Билеты уже в продаже в кассах театра, телефон: (351) 264-76-84, 22-353-66, Сheldrama.ru
и в Городских зрелищных кассах, телефон: 246-00-00, Kassy.ru
– Сейчас не очень люблю ходить на премьеры, потому что ты смотришь спектакль, а кто-то смотрит на тебя, потом подходит: «Скажи свое мнение». А это мнение не всегда удобно высказать. (Смеется.) Есть, конечно, всякие уловки: «Да, это интересно». А что такое «интересно»? Это приговор, когда так говорят о твоем спектакле. (Смеется.) Понимаете, есть чужое, а есть чуждое. Чужое надо смотреть обязательно, нельзя позволять себе никакого высокомерия в отношении коллег. К примеру, на Чеховском фестивале меня потряс спектакль театра из Мюнхена – «Процесс» Кафки. У меня свой «Процесс» и я, как говорится, был в материале. Но мне спектакль очень понравился, хотя это совершенно не мой театр. Я получил множество уроков, и было действительно интересно смотреть, как это сделано.
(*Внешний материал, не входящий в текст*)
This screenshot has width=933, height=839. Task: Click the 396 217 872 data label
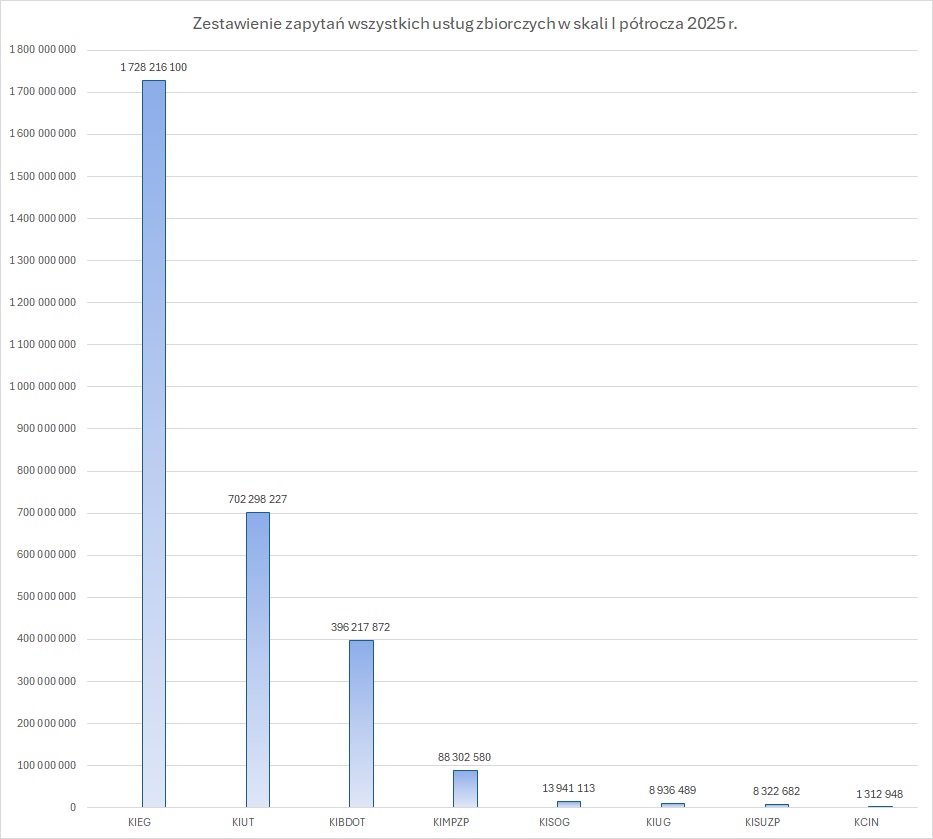361,627
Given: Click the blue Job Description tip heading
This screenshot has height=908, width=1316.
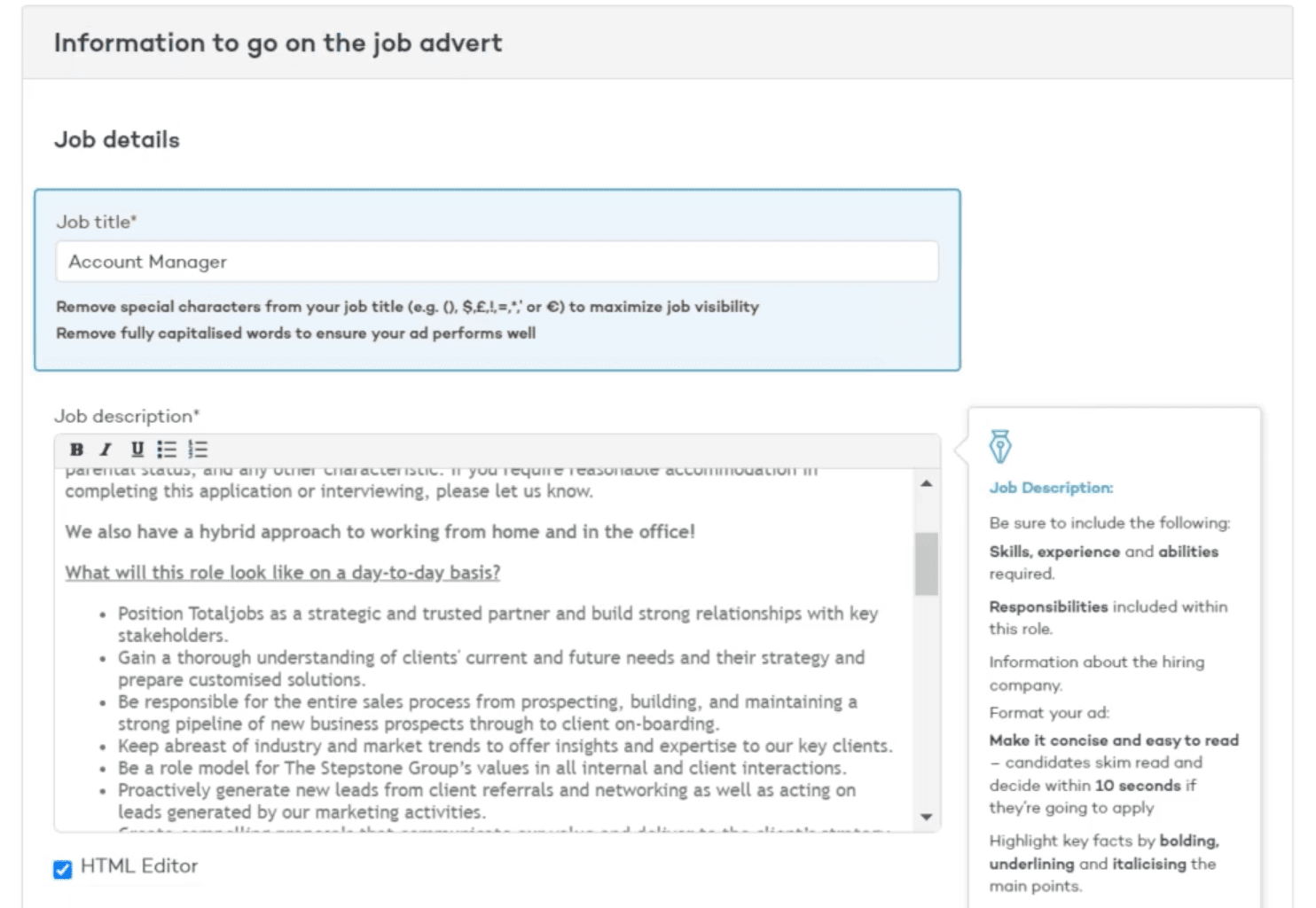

– Почему не надо смотреть чуждое?
– Потому что это пустота для тебя. Не хочется даже обсуждать, как это сделано. Не хочется думать о том, как это сделал бы ты. Сопереживать не можешь, учиться нечему. Все мимо тебя. В сердце твое это не попадает, да и в голову тоже. Почему так сделано, почему все так немотивированно? Русская театральная школа – школа мотивации. Но мы привыкли транжирить и терять свое золото. Когда я проводил уроки, и мне показывали сцены без системы Станиславского, где нет мотивировок, нет партнерства, нет понятия о сверхзадаче, о сквозном действии, нет анализа предлагаемых обстоятельств, нет упоения словом – была мертвечина и скука. Затем мы с этими же актерами начинали скрупулезно строить сцену по методу Станиславского. И все, кто наблюдал за происходящим, в том числе и я, вдруг видели, как все мгновенно преображалось, все оживало, благодаря методу Станиславского. Происходило чудо! Только что ничего не было, и вот мы применили метод, и получили результат! И он виден! Это явно, это неоспоримо!